VwGH: Haftung nach § 11 BAO (iZm Abgabenhinterziehung)
Ein rechtskräftiges Strafurteil entfaltet bindende Wirkung hinsichtlich der tatsächlichen Feststellungen, auf denen sein Schuldspruch beruht, wozu jene Tatumstände gehören, aus denen sich die jeweilige strafbare Handlung nach ihren gesetzlichen Tatbestandselementen zusammensetzt; die Bindungswirkung erstreckt sich auf die vom Gericht festgestellten und durch den Spruch gedeckten Tatsachen
§ 11 BAO
GZ 2010/16/0169, 24.01.2013
VwGH: Wie der VwGH in stRsp ausgeführt hat, entfaltet ein rechtskräftiges Strafurteil bindende Wirkung hinsichtlich der tatsächlichen Feststellungen, auf denen sein Schuldspruch beruht, wozu jene Tatumstände gehören, aus denen sich die jeweilige strafbare Handlung nach ihren gesetzlichen Tatbestandselementen zusammensetzt. Die Bindungswirkung erstreckt sich auf die vom Gericht festgestellten und durch den Spruch gedeckten Tatsachen.

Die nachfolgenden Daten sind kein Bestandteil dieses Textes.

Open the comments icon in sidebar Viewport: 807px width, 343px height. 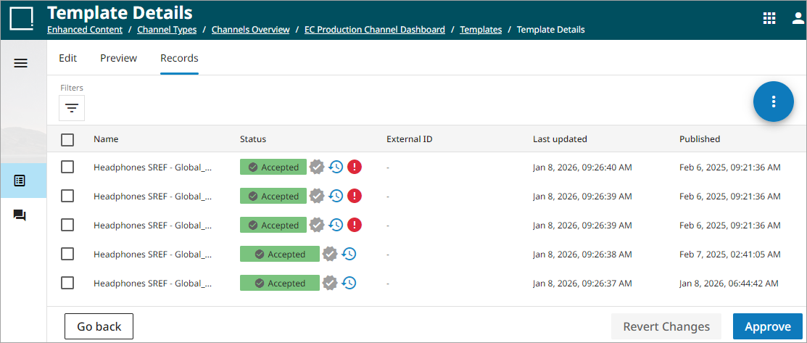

Bei bescheidmäßig festzusetzenden Abgaben (im Beschwerdefall: bei der Umsatzsteuer) werden - bezogen auf ein Steuersubjekt - mit nacheinander erfolgter Abgabe unrichtiger Jahreserklärungen mehrerer Veranlagungsjahre hindurch real konkurrierende Finanzvergehen der Abgabenhinterziehung nach § 33 Abs 1 FinStrG begangen. Solcherart bildet die Jahreserklärung zu einer Steuerart - allenfalls auch als Bündel mehrerer steuerlich trennbarer Einzelaspekte - eine selbständige Tat iSd § 21 Abs 1 FinStrG. Ein Urteilstenor (§ 260 Abs 1 Z 1 StPO), in dem mehrere gleichartige Finanzvergehen über mehrere Tatzeiträume bloß zusammengefasst werden, entspricht dem Wesen der vom Schuldspruch erfassten Tatbestände nicht und verfehlt solcherart den Zweck dieses Referats der entscheidenden Tatsachen, nämlich einer deklarativen und resümierenden Darstellung, auf welche Taten (im materiellen Sinn) sich der Schuldspruch bezieht.

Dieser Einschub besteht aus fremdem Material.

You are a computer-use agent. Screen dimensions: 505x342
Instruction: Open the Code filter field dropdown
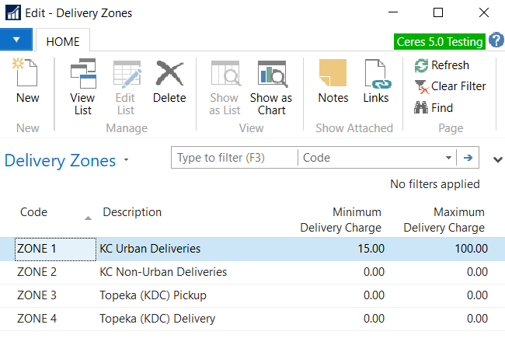(448, 158)
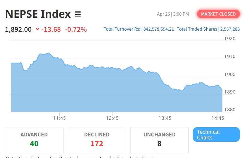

Mag auch im Beschwerdefall das Urteil des Landesgerichtes für Strafsachen Graz all diesen Anforderungen nicht gerecht werden, so entfaltet es dennoch eine Bindungswirkung, welche sich darauf erstreckt, dass der Gesamtbetrag an hinterzogenen Abgaben, für den gem § 11 BAO eine Haftung ausgesprochen werden kann, mit dem im Urteil genannten Betrag begrenzt ist und lediglich die Umsatzteuer für die drei dort genannten Jahre betreffen kann. Hinsichtlich einer Aufteilung dieses Gesamtbetrages auf die einzelnen Veranlagungsjahre entfaltet dieses Urteil keine Bindungswirkung. Solcherart ist es der Abgabenbehörde im Haftungsverfahren überlassen, den Haftungsbetrag im Rahmen des Gesamtbetrages auf die einzelnen Umsatzsteuerveranlagungsjahre aufzuteilen.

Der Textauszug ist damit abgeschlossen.